*Problem*:
If a line in the entries includes "icon", show that line.

*Extracted material*:

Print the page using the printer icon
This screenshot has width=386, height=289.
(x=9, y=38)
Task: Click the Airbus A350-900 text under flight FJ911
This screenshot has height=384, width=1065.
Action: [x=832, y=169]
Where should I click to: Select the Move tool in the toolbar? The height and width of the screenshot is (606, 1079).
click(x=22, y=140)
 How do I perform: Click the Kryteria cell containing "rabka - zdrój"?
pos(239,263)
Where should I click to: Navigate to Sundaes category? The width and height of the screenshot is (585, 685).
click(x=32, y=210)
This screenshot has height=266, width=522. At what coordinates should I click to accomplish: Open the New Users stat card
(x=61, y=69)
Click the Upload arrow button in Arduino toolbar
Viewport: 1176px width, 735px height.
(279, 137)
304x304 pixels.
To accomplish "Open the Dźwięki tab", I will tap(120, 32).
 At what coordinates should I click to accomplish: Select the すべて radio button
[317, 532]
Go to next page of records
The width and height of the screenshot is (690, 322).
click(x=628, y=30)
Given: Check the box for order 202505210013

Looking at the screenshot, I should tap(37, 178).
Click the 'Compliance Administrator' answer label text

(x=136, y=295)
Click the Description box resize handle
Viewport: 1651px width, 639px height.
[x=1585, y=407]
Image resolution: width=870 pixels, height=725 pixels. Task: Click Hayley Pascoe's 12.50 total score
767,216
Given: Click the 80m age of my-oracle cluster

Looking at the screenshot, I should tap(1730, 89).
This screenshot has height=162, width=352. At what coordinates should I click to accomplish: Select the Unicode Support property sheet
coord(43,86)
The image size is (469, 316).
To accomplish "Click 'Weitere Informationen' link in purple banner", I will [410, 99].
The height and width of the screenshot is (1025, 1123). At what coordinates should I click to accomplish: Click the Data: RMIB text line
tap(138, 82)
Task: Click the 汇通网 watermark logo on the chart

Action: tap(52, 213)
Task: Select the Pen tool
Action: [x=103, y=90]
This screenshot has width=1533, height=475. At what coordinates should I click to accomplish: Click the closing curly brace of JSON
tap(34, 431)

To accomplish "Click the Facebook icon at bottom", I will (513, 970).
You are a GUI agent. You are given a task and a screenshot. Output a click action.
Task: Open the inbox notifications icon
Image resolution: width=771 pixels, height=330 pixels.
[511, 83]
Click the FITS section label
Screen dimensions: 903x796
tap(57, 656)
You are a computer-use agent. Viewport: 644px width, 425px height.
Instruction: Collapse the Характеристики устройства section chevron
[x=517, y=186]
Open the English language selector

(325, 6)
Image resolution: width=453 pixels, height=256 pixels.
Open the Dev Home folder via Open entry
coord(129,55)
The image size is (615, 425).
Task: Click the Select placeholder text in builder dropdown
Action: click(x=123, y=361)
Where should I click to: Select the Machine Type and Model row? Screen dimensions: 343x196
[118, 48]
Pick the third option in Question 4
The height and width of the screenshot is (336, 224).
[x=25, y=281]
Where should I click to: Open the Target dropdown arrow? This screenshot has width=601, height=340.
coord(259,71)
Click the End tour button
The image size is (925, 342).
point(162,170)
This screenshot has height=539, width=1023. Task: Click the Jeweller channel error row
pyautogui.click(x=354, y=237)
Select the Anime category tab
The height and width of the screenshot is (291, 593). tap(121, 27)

*Finished exercise*:
Print the page using the printer icon
To accomplish "Click the Facebook icon at bottom", I will (513, 970).
Task: Open the inbox notifications icon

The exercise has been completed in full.